Esse número é agora de mais de 85 milhões no mundo inteiro e continua aumentando. A Fox precisa de 35 estações de televisão para atingir 134 milhões de telespectadores em todos os Estados Unidos.

Além disso, a News Corp está querendo se livrar de algumas de suas estações. A empresa e o presidente do conselho da Liberty Media Corp estão próximos de chegar a um acordo pelo qual a News Corp compraria de volta a participação acionária com direito a voto da Malone na News Corp em troca de algumas das estações de televisão do mercado intermediário da empresa.

Da mesma forma, a gigante do rádio, a Clear Channel Communications Inc, mudou de rumo depois da derrota de 2004 sobre as normas da mídia e "expandiu seus horizontes", disse Andy Lewis, vice-presidente-executivo de relações governamentais da empresa.

A Clear Channel cresceu graças a aquisições em massa no final da década de 1990, tornando-se a maior cadeia de rádio do país. Em 2003, a empresa procurou revogar as restrições quanto ao número de estações que podia ter em muitas cidades. Impedida, voltou-se para a internet.
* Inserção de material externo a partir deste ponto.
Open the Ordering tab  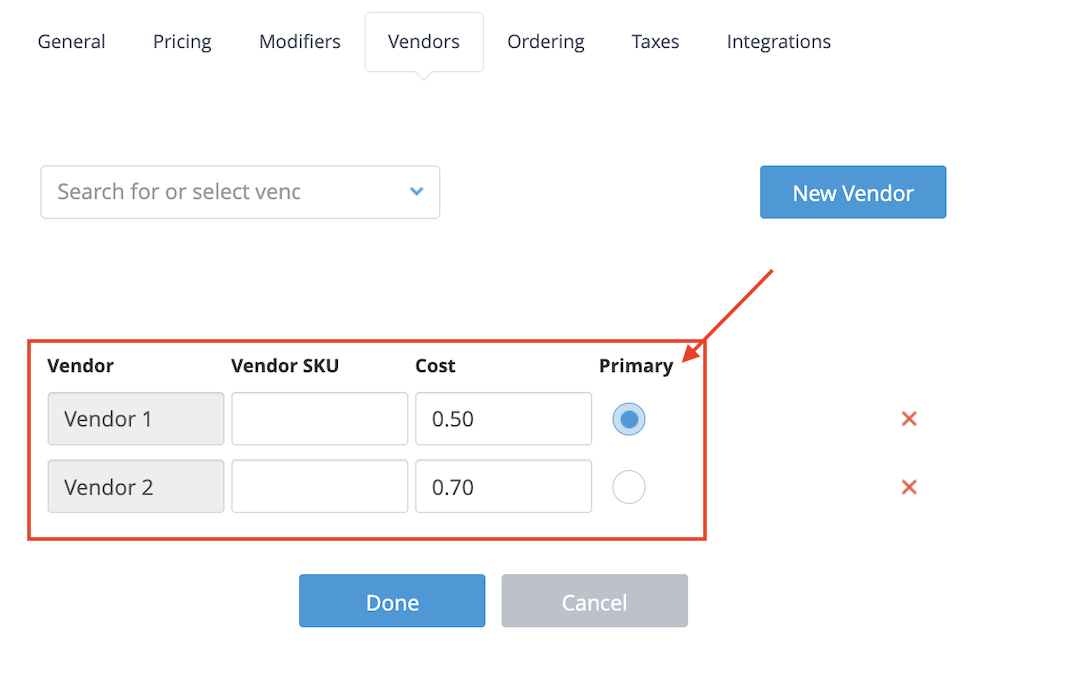546,42

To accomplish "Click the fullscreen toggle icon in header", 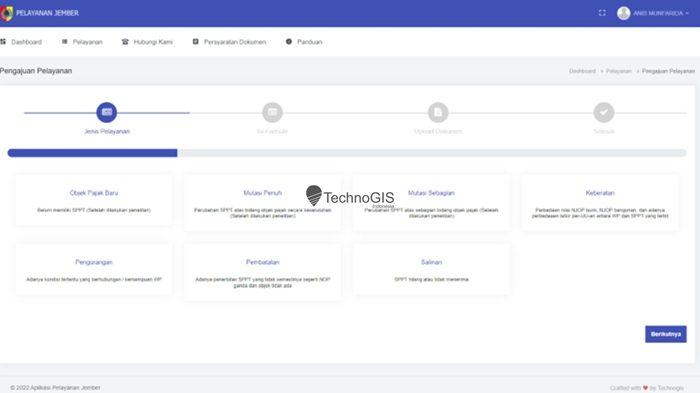I will coord(602,13).
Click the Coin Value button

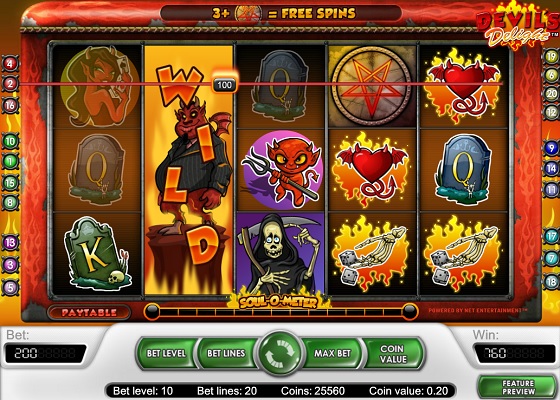[393, 353]
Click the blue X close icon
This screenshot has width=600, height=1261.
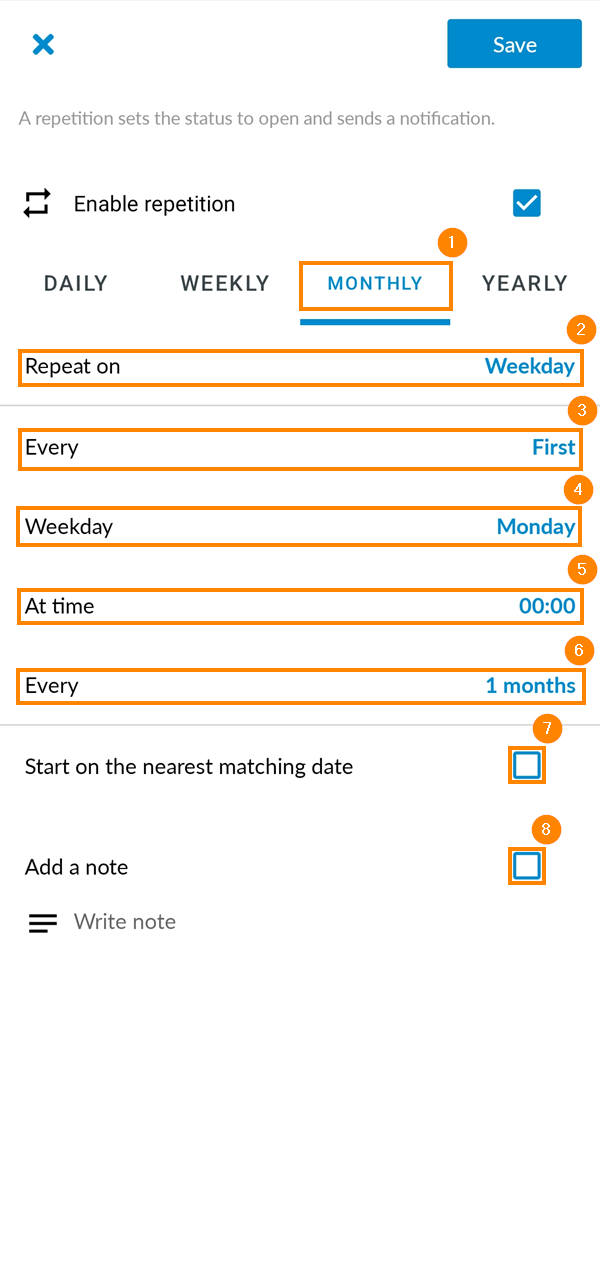(42, 44)
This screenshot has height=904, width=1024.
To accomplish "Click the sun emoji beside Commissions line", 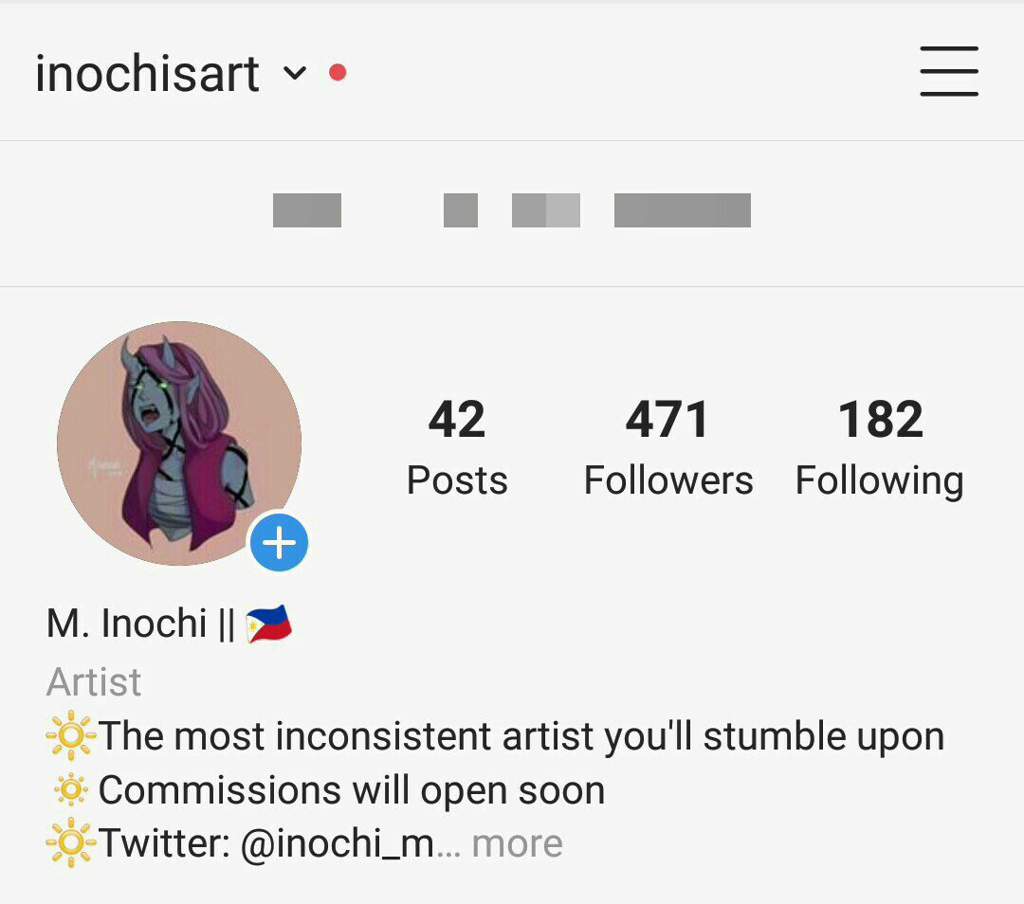I will 71,789.
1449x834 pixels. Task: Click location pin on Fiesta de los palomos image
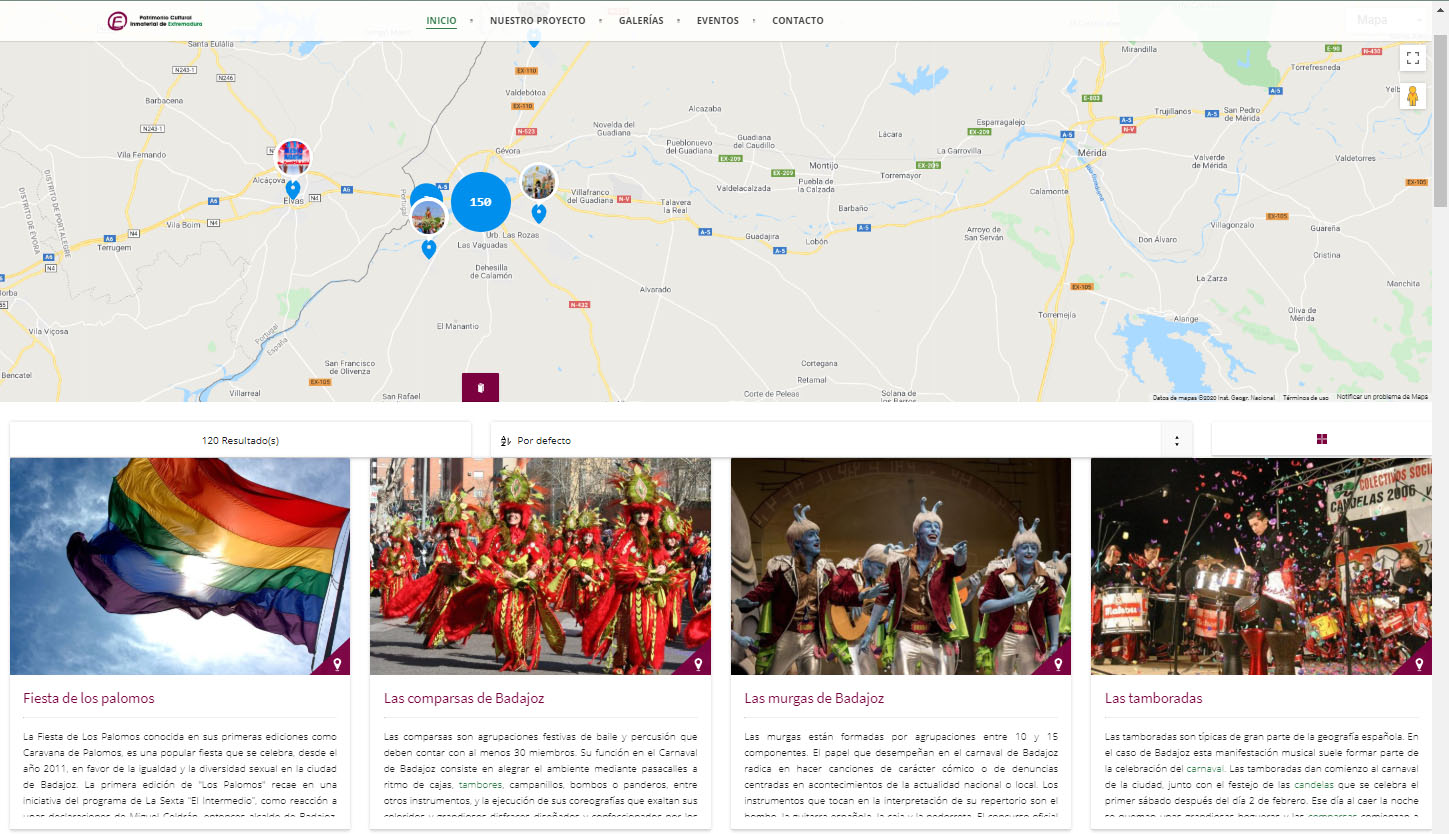[x=337, y=663]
Em 2004, a Clear Channel contratou Evan Harrison, chefe da unidade de rádio e música da America Online, para servir de ponta-de-lança nas incursões online da gigante do rádio. Sob a liderança dele, a divisão de música digital tornou-se o segmento de crescimento mais acelerado da Clear Channel. Os podcasts (programas de áudio gravados no formato MP3) produzidos pela Clear Channel venderam mais que todos os outros no iTunes.

"Assim é o rádio hoje, como nós o vemos", escreveu Harrison, via BlackBerry. "Temos que trabalhar todos os dias para criar uma melhor programação do que a MTV para formar nossa audiência. A idéia de que uma empresa radiofônica estaria competindo com um rede a cabo simplesmente era inconcebível há seis anos."

E, apesar de a Clear Channel gostasse se as restrições à propriedade de rádio fossem revogadas nas cidades maiores, as ambições de aquisição da empresa não são mais o que eram três anos atrás, um espelho do que acontece na indústria da mídia em geral.

"Não estou certo se existe uma demanda reprimida de mais consolidações", disse Mark Fratrik, vice-presidente dos pesquisadores de mídia BIA Financial Network Inc. "Creio que em 2006 o ambiente de mídia está muito mais apinhado, muito mais competitivo. Os grupos de rádio estão procurando oportunidades onde possam levar valor agregado e não ficar maior somente pelo interesse de crescer."